What Food Labels Don’t Say
A top dietitian gives you the right information.
-Susan Burke March
How many times do you wander the grocery aisles trying to find the healthiest pasta, cereal or bread? Most people who want to eat well know the obvious, like there’s no fruit in Froot Loops. But what about all those nutritious-sounding labels like “whole grain” or “all natural”? Susan Burke March, MS, RD, LD/N, CDE, the author of Making Weight Control Second Nature: Living Thin Naturally, cuts through the confusion.
Natural: When you’re looking for foods that nourish, do you buy items labeled “100% Natural,” “Healthy,” or “No Artificial Ingredients” without actually reading the ingredients?
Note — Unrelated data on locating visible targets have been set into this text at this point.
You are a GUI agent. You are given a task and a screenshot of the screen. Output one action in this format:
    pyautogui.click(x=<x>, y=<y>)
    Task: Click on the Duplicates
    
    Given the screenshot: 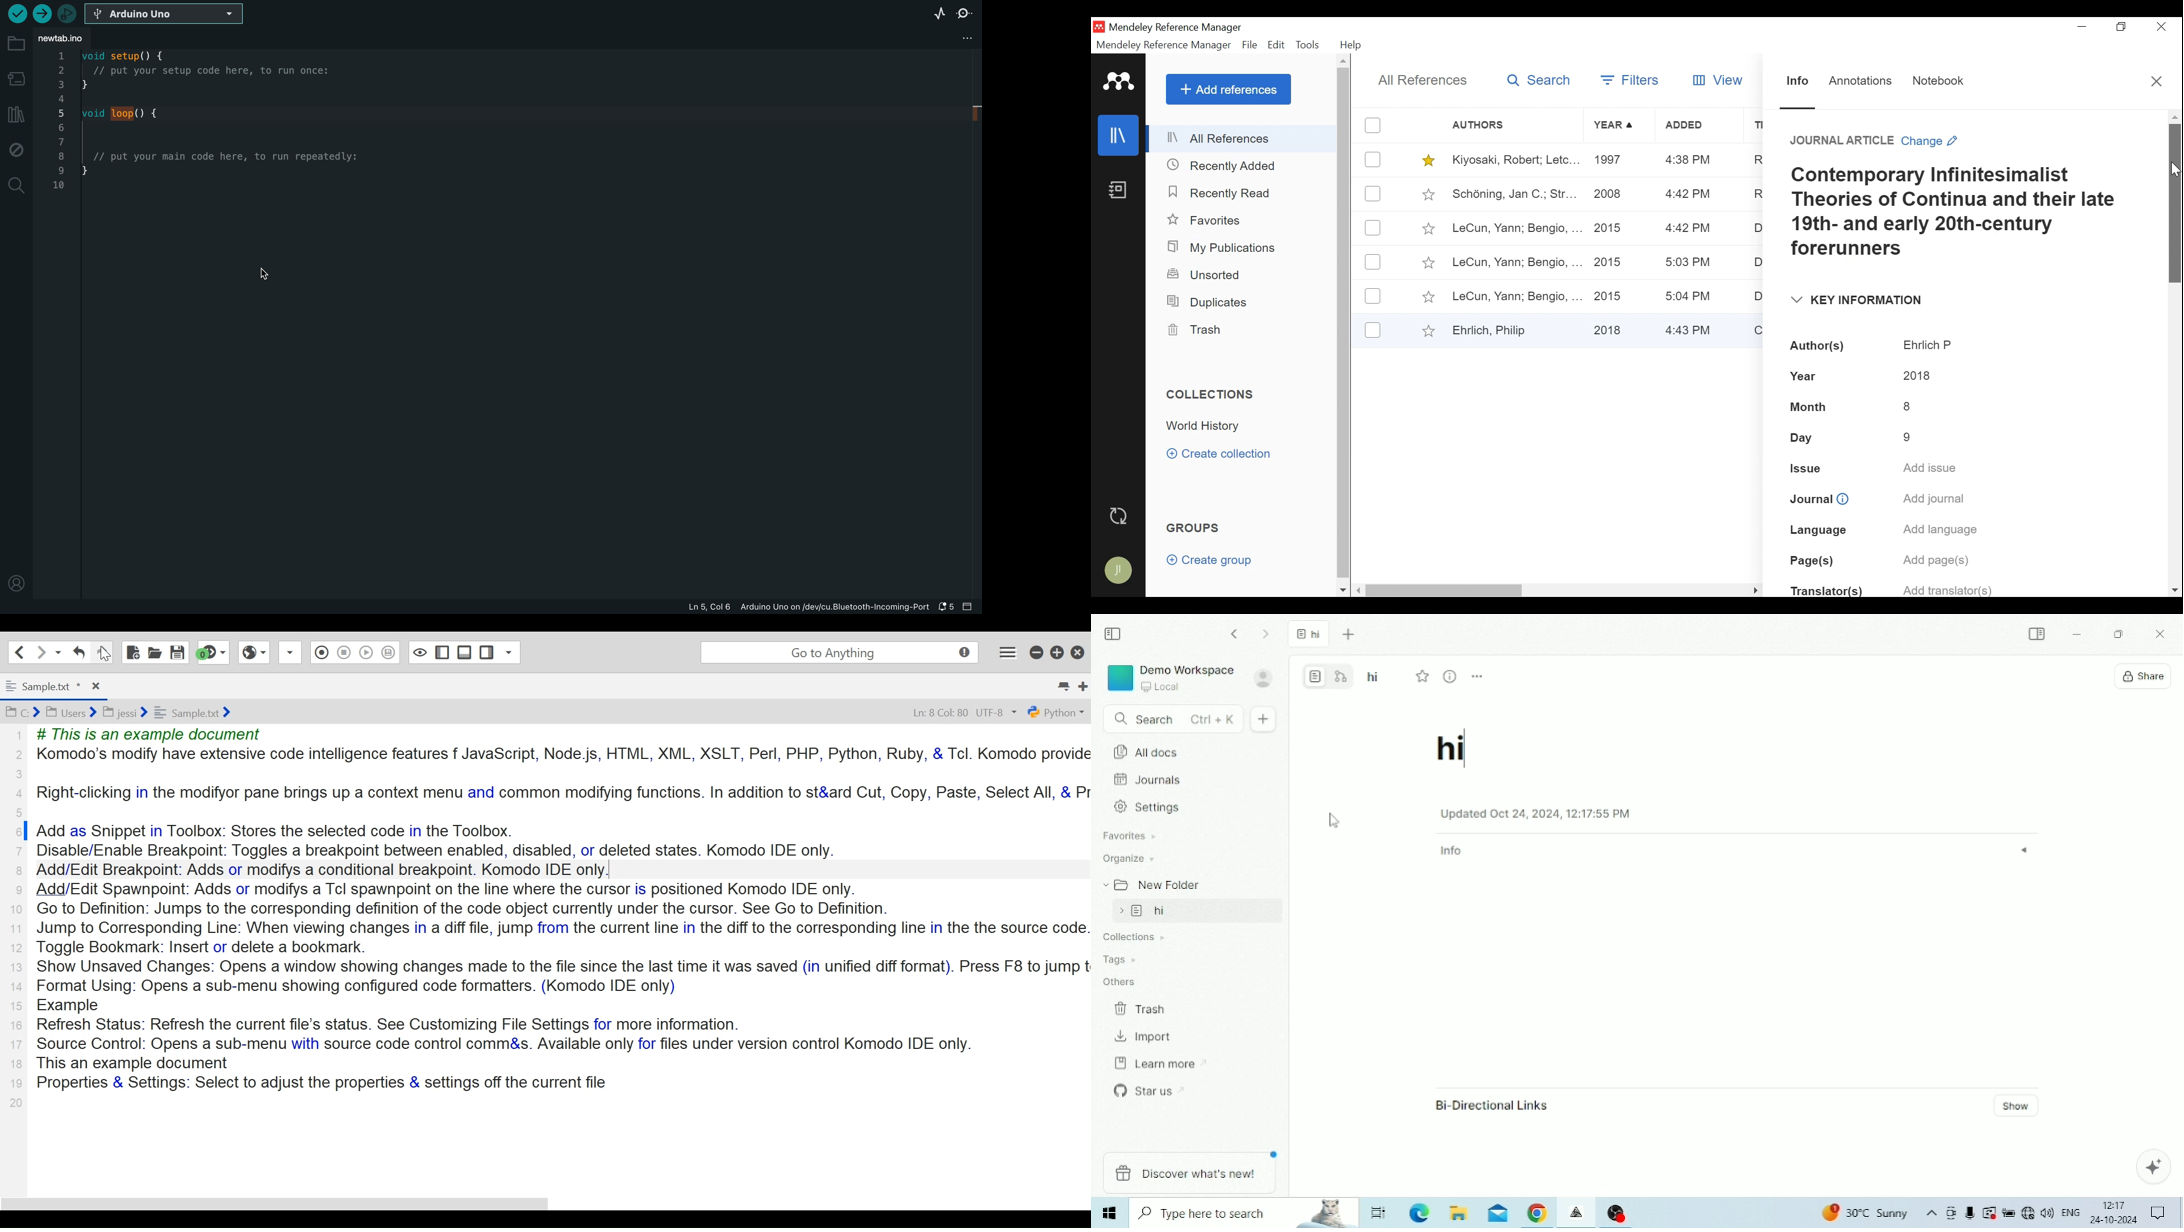 What is the action you would take?
    pyautogui.click(x=1205, y=302)
    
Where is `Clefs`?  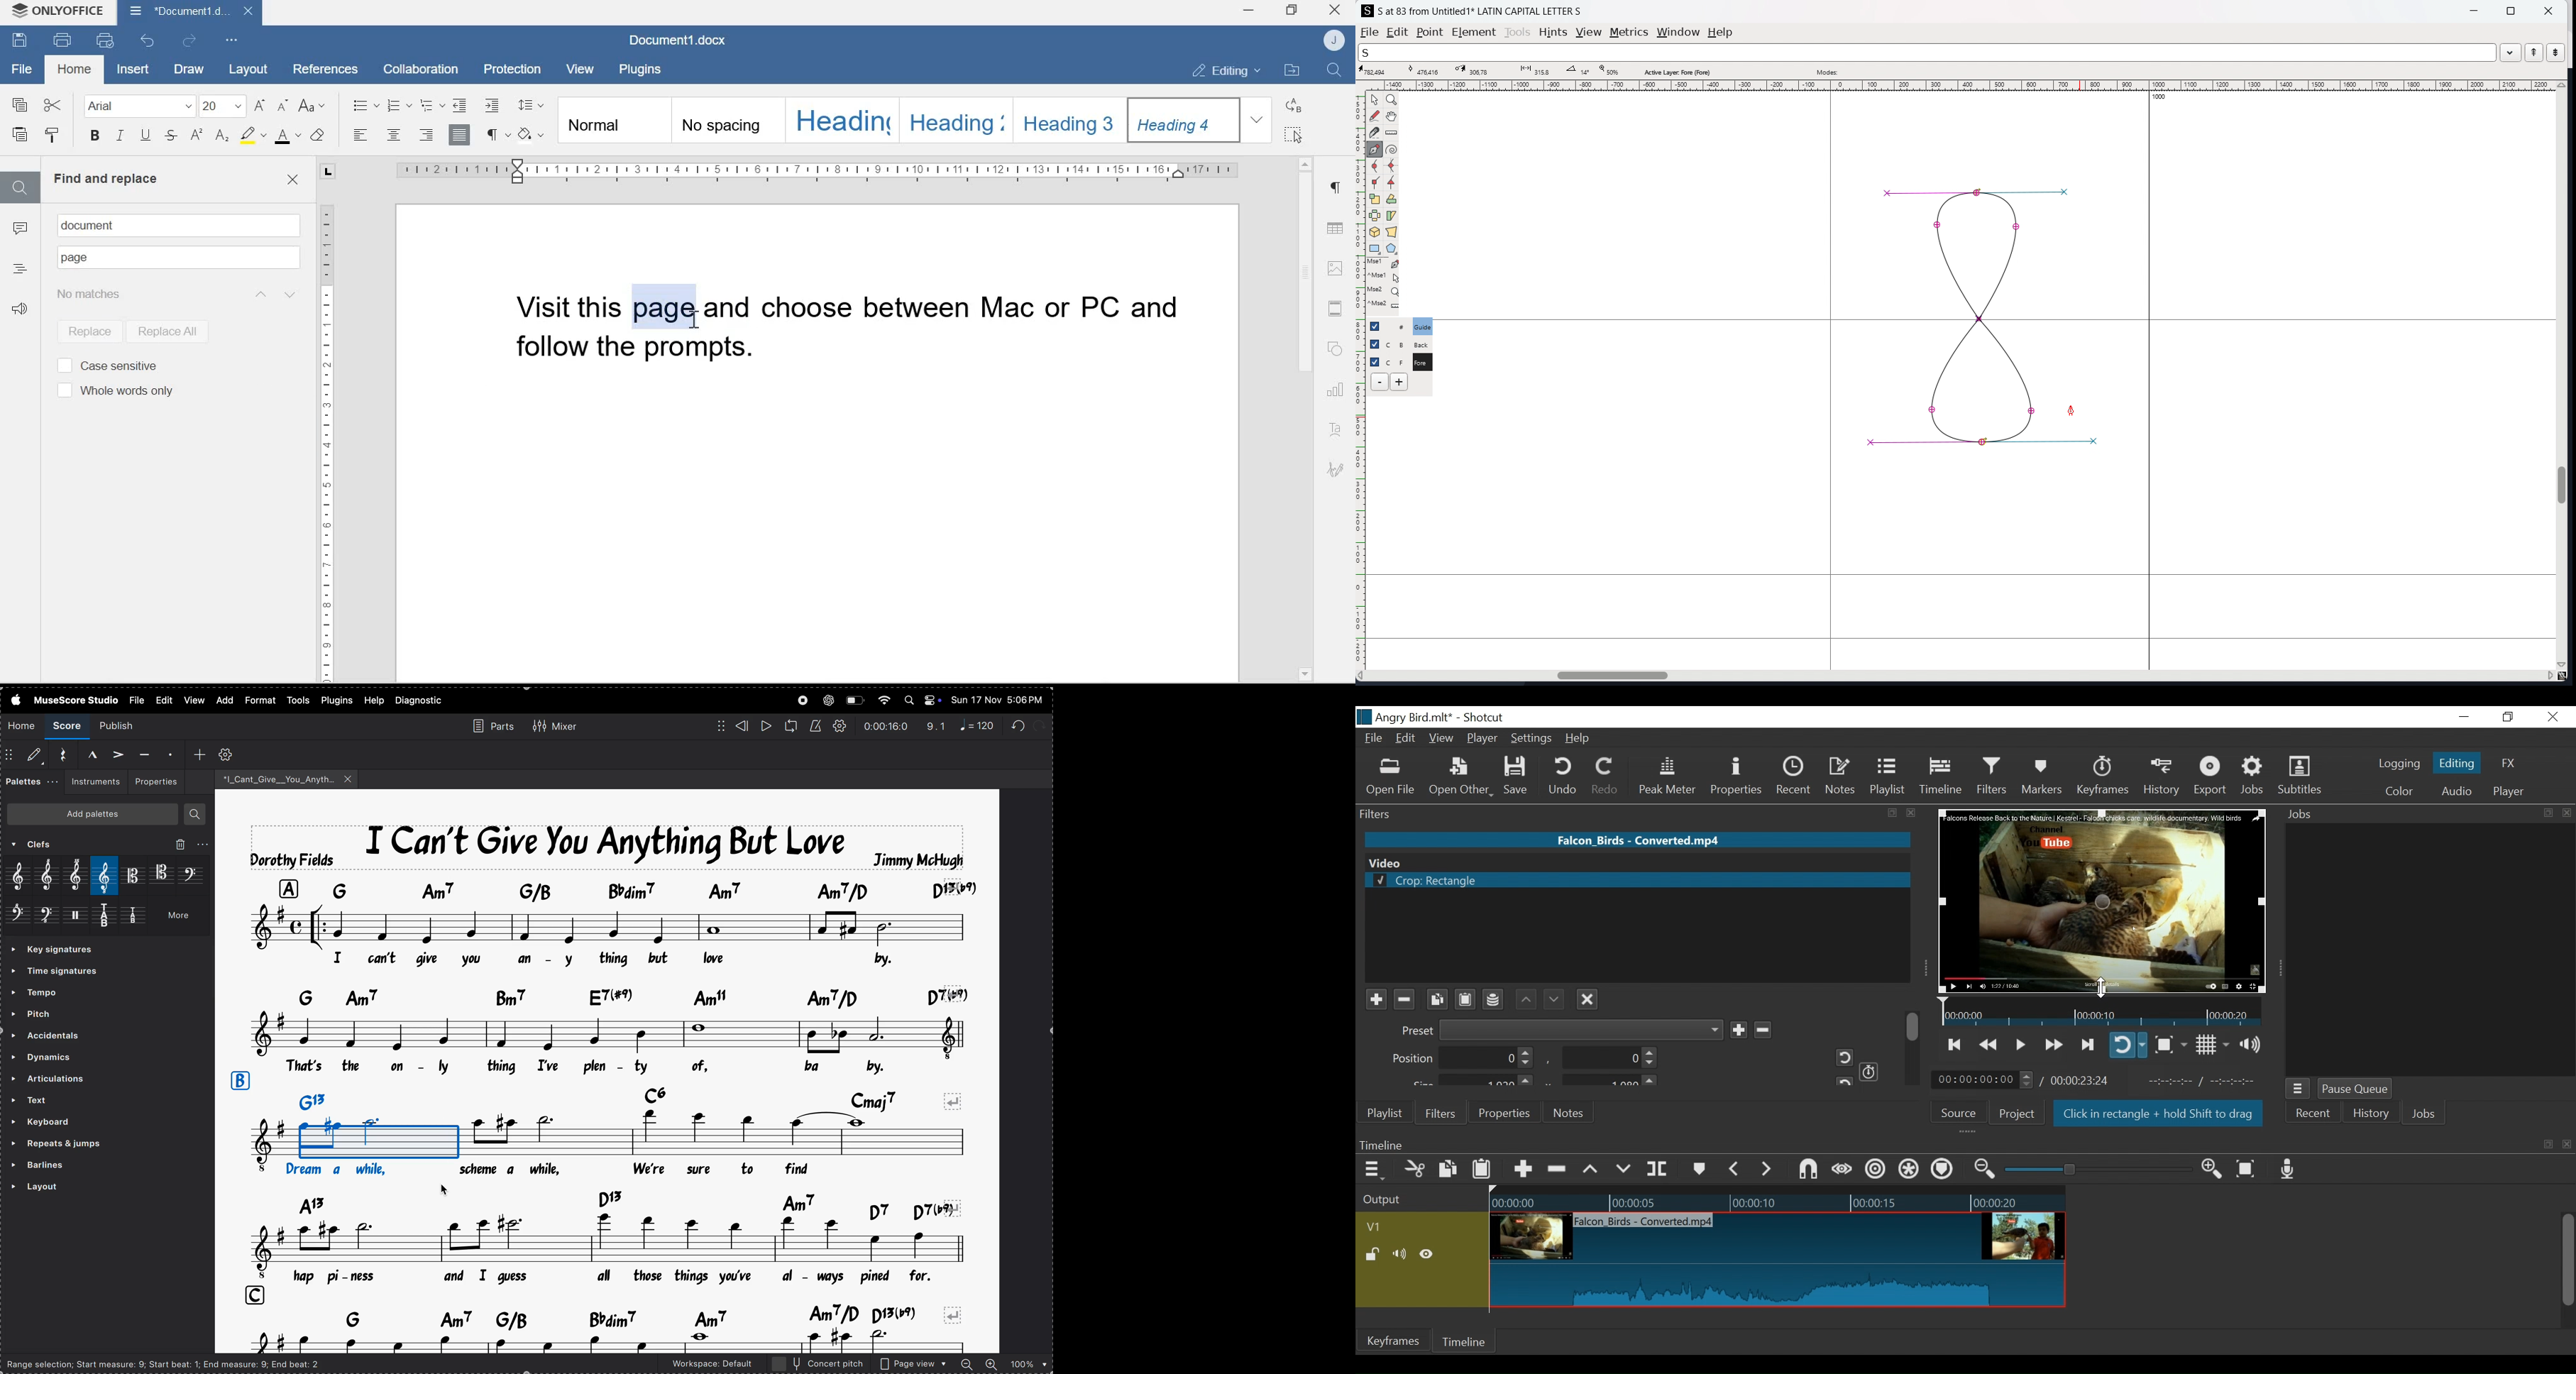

The United States Department of Agriculture says that the “natural” claim means that the food does not contain any artificial ingredients, coloring ingredients, or chemical preservatives, and, in the case of meat and poultry, is minimally processed. But a can of iced tea can read “100% Natural Tea” even though the ingredients include filtered water, high fructose corn syrup and lemon flavoring. That’s not natural to me.
Multi-grain: From breads to crackers to hot and cold cereals, “multi-grain” does not mean whole grain-it means just about nothing at all except that the product contains an undefined amount of different types of grains. What you want to look for is “100% whole grain,” so you’re assured that you’re getting all of the good nutrition (including Vitamin E, magnesium and fiber) from that grain’s kernel. Some
packages distract the consumer by listing impressive amounts of vitamins and minerals, even fiber. Be sure the first ingredient is “100% whole,” either wheat or other another grain.